Latin Amerika'nın damarlarından doğan bir edebiyat akımı büyülü gerçekçilik. Her ne kadar şimdilerde Latin Amerika'nın sınırlarını çoktan aşmış olsa da bu akımın sınırları ilk günkü kadar bulanık. Hikayenin bir anda gerçekliğin sınırlarını esnetmeye başlaması okuma deneyimine heyecan kattığı kadar okurun aklını karıştırmaya da müsait. O halde büyülü gerçekçilik hakkında fikir edinmek isteyen bir okur işe nereden başlamalı? İşte büyülü gerçekçiliğe giriş niteliğinde birkaç kitap...
1. Yüzyıllık Yalnızlık - Gabriel Garcia Marquez
Gabriel Garcia Marquez'in büyülü gerçekçiliğin kurucularından sayılması boşuna değildir. Yazar şaheseri sayılan Yüzyıllık Yalnızlık'ta özellikle büyükannesinden dinlediği masallardan etkilenmiştir ve romanının yer yer bir masala benzeyişi de bundandır.
2. Sevilen - Toni Morrison
Amerika'nın yaşayan en önemli yazarlarından biri olan Toni Morrison, Sevilen adlı romanında hayaletlerle yüzleştirir ana kahramanı Seth'i. Bir yanıyla kölelik zulmünü anlatan bu roman bir yönüyle de gerçekliğin sınırlarında gezinir.

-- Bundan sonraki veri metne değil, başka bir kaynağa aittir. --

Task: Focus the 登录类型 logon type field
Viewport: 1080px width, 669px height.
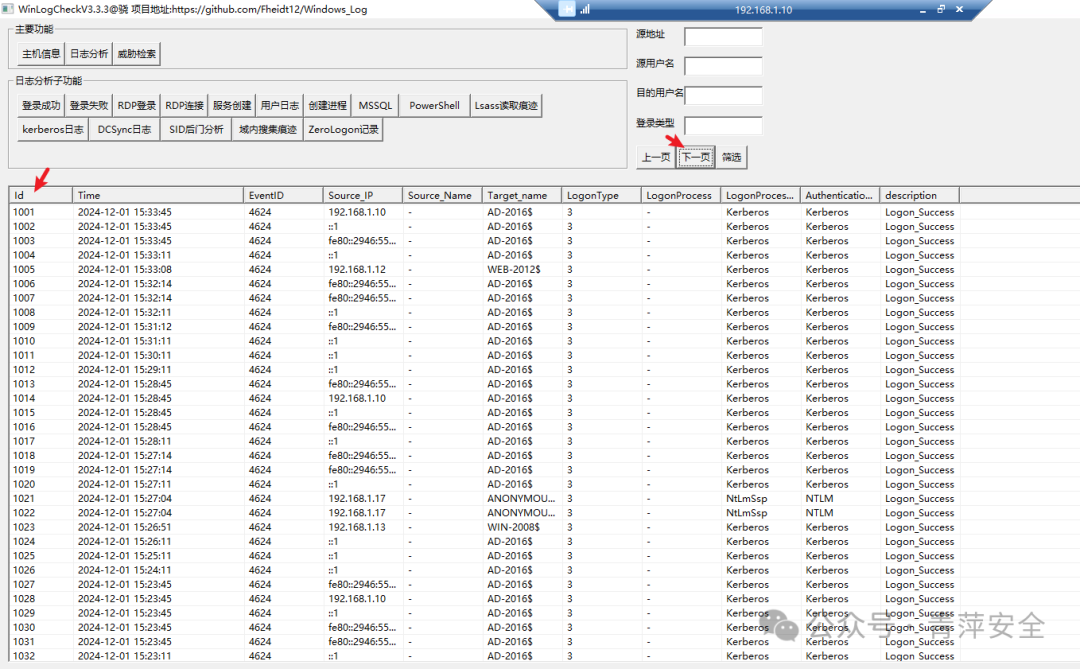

3.Usta İle Margarita - Mihail Bulgakov
Bulgakov'un özünde Sovyetler'deki hayatı hicvettiği Usta İle Margarita Stalin rejimi sırasında kaleme alınmıştı. Kitap öyle eleştiriler barındırıyordu ki 1940'da tamamlanmış olmasına rağmen 1966'ya kadar yayınlanma şansı bulamadı. Bu romanda şeytan bu kez Sovyetler Birliği'ni ziyaret eder ve adı da Woland'dır. Şeytan ve yardımcılarının Moskova'yı birbirine katan fantastik öyküsüdür Usta İle Margarita'da okuduğumuz.

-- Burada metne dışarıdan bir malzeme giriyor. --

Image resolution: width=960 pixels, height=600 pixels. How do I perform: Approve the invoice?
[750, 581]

4. Ficciones - Hayaller ve Hikayeler - Jorge Luis Borges
Borges okumaya başlamak için en iyi eser olarak kabul edilen Ficciones içinde gerçeküstü ve büyülü alemler barındırır. Spekülatif kurgunun öncülerindendir Borges, yazdıklarıyla okurlarını farklı evrenlerde geziniyormuş gibi hissettirir.

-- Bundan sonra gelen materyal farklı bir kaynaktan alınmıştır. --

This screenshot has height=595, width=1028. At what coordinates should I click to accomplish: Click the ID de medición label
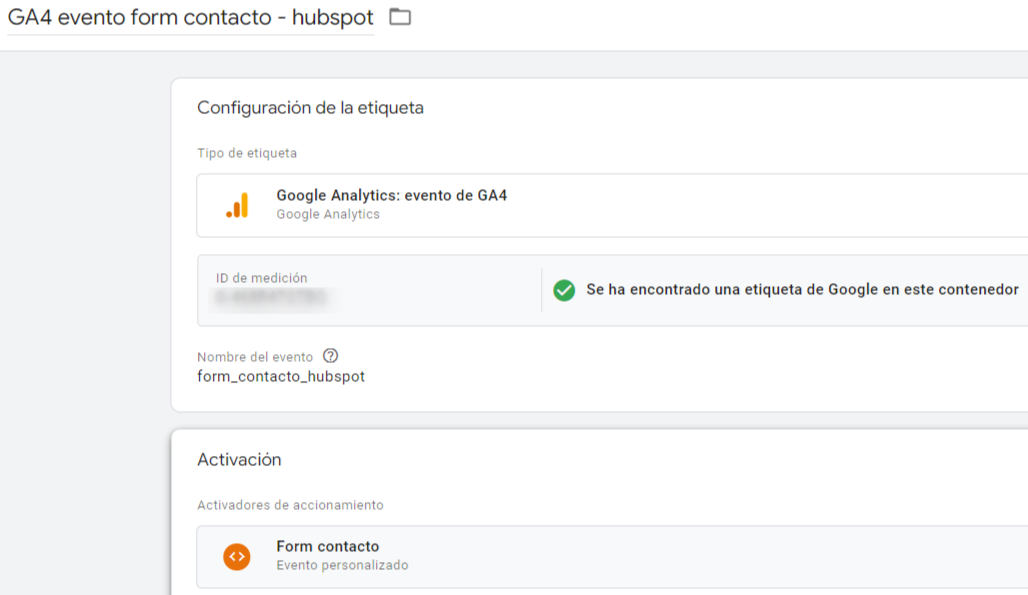(262, 278)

5. Ruhlar Evi - Isabel Allende
Şilili azar Isabel Allende'nin ilk romanı olan Ruhlar Evi bir ailenin üç kuşağının hikayesini Marquez'e yaklaşan bir ustalıkla anlatır. Yaşayanlarla ölülerin hayatı iç içe geçer Ruhlar Evi'nde. Doğduğu Latin Amerika'nın mirasını ustalıkla taşır satırlarına Isabel Allende.
6. Acı Çikolata - Laura Esquivel
De La Garza ailesinin evlenmesi yasaklanmış ve ölümüne dek annesine bakmakla görevlendirilmiş en küçük kızı Tita'nın, yaptığı büyülü yemeklerle gerçeğe döndürmeye çalıştığı umutsuz aşkının hikayesidir Acı Çikolata. Yarım kilo soğan, iki baş sarmısak, bir tutam fesleğen, romanın her satırından fışkıran yakıcı aşkın simgesine dönüşür bu romanda.
7. Geceyarısı Çocukları - Salman Rushdie
Hindistan'ın mistisizminden beslenen Salman Rushdie, Geceyarısı Çocukları'nda 15 Ağustos 1947 günü, geceyarısı saat on ikide, Hindistan'ın bağımsızlığının ilan edildiği anda dünyaya gelen Salim Sina'nın hikayesini anlatır. Sina'nın kendiyle aynı anda doğan 1001 çocukla telepatik bir iletişimi de vardır. Bu yolla içinden çıkılmaz bir biçimde ülkesinin tarihine bağlanan Salim, zaman içinde yol aldıkça modern Hindistan'ın zaferlerine, felaketlerine, trajedilerine ve büyük çelişkilerine ayna olur.
Japon yazar Haruki Murakami de eserlerinde yer yer büyülü gerçekliğin etkisini hissettiren yazarlardan. Murakami Zemberekkuşu'nun Güncesi'nde karısının kayıp kedisinin peşinde gerçeküstü maceralara atılan Toru Okada ile tanıştırıyor bizi.